■ **PROBLEM DETAILS**:
Where the word "height" appears in a line below, copy the whole line.

■ **RECORDS FOR THE EXERCISE**:
--- START ---

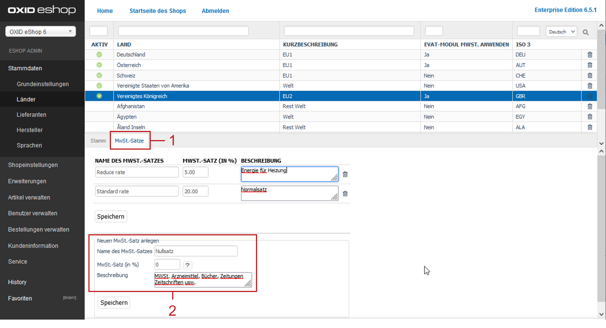Click the Abmelden link

pos(215,11)
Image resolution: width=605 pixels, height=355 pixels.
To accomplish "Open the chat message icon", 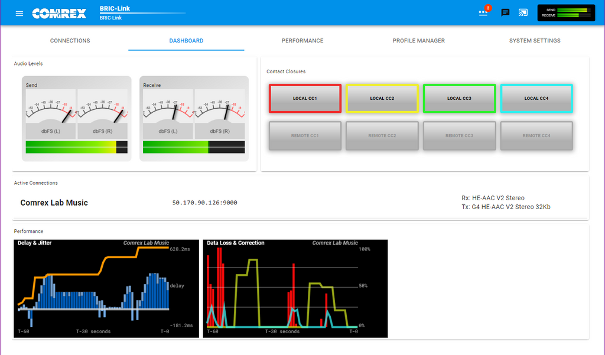I will 505,13.
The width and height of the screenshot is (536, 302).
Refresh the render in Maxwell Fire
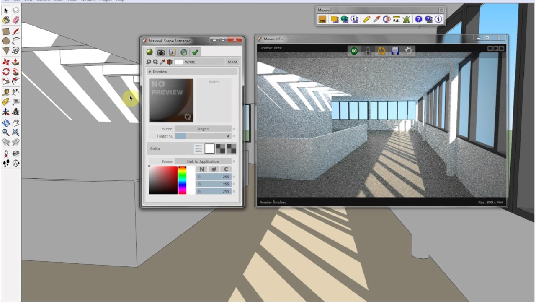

--- END ---

■ **WRITTEN RESPONSE**:
Image resolution: width=605 pixels, height=355 pixels.
The width and height of the screenshot is (536, 302).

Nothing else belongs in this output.